REQUIREMENTS - Reproduce the material below with every instance of "computer-use agent" swapped for "desktop automation agent", keeping everything else the same.

RECORDS PROVIDED -
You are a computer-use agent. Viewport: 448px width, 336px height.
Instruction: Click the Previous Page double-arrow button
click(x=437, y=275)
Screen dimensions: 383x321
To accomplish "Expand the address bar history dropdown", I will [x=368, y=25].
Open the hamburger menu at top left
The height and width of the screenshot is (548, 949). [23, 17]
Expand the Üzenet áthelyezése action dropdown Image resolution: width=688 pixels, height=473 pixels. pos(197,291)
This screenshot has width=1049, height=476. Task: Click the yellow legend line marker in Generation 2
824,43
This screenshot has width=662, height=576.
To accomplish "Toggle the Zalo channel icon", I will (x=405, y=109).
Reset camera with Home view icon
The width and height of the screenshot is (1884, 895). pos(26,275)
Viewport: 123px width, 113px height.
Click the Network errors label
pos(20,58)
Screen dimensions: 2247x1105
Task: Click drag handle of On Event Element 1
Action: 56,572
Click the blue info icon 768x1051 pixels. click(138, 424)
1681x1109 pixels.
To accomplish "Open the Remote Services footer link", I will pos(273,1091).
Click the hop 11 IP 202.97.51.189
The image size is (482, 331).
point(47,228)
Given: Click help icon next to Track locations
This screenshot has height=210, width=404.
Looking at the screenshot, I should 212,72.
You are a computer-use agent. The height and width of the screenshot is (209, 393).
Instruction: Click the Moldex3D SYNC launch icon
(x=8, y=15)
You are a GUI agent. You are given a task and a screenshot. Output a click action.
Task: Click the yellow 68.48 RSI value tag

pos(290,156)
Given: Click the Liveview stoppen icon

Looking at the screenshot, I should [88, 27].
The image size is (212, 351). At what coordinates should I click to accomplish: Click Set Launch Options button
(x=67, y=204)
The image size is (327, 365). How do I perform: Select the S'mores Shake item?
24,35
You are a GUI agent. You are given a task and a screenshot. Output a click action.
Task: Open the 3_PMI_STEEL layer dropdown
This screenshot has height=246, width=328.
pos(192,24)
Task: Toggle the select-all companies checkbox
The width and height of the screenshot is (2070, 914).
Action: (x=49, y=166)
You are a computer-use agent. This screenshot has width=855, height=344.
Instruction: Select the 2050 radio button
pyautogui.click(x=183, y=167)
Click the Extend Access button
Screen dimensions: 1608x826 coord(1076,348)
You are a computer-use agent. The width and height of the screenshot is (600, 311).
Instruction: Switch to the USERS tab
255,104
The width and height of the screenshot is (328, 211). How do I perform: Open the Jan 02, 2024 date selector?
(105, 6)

SOLUTION TO THIS EXERCISE -
You are a desktop automation agent. Viewport: 448px width, 336px height.
Instruction: Click the Previous Page double-arrow button
click(x=437, y=275)
Screen dimensions: 383x321
To accomplish "Expand the address bar history dropdown", I will [x=368, y=25].
Open the hamburger menu at top left
The height and width of the screenshot is (548, 949). [23, 17]
Expand the Üzenet áthelyezése action dropdown Image resolution: width=688 pixels, height=473 pixels. pos(197,291)
This screenshot has width=1049, height=476. Task: Click the yellow legend line marker in Generation 2
824,43
This screenshot has width=662, height=576.
To accomplish "Toggle the Zalo channel icon", I will (x=405, y=109).
Reset camera with Home view icon
The width and height of the screenshot is (1884, 895). pos(26,275)
Viewport: 123px width, 113px height.
Click the Network errors label
pos(20,58)
Screen dimensions: 2247x1105
Task: Click drag handle of On Event Element 1
Action: 56,572
Click the blue info icon 768x1051 pixels. click(138, 424)
1681x1109 pixels.
To accomplish "Open the Remote Services footer link", I will pos(273,1091).
Click the hop 11 IP 202.97.51.189
The image size is (482, 331).
point(47,228)
Given: Click help icon next to Track locations
This screenshot has height=210, width=404.
Looking at the screenshot, I should 212,72.
You are a desktop automation agent. The height and width of the screenshot is (209, 393).
Instruction: Click the Moldex3D SYNC launch icon
(x=8, y=15)
You are a GUI agent. You are given a task and a screenshot. Output a click action.
Task: Click the yellow 68.48 RSI value tag

pos(290,156)
Given: Click the Liveview stoppen icon

Looking at the screenshot, I should [88, 27].
The image size is (212, 351). At what coordinates should I click to accomplish: Click Set Launch Options button
(x=67, y=204)
The image size is (327, 365). How do I perform: Select the S'mores Shake item?
24,35
You are a GUI agent. You are given a task and a screenshot. Output a click action.
Task: Open the 3_PMI_STEEL layer dropdown
This screenshot has height=246, width=328.
pos(192,24)
Task: Toggle the select-all companies checkbox
The width and height of the screenshot is (2070, 914).
Action: (x=49, y=166)
You are a desktop automation agent. This screenshot has width=855, height=344.
Instruction: Select the 2050 radio button
pyautogui.click(x=183, y=167)
Click the Extend Access button
Screen dimensions: 1608x826 coord(1076,348)
You are a desktop automation agent. The width and height of the screenshot is (600, 311).
Instruction: Switch to the USERS tab
255,104
The width and height of the screenshot is (328, 211). How do I perform: Open the Jan 02, 2024 date selector?
(105, 6)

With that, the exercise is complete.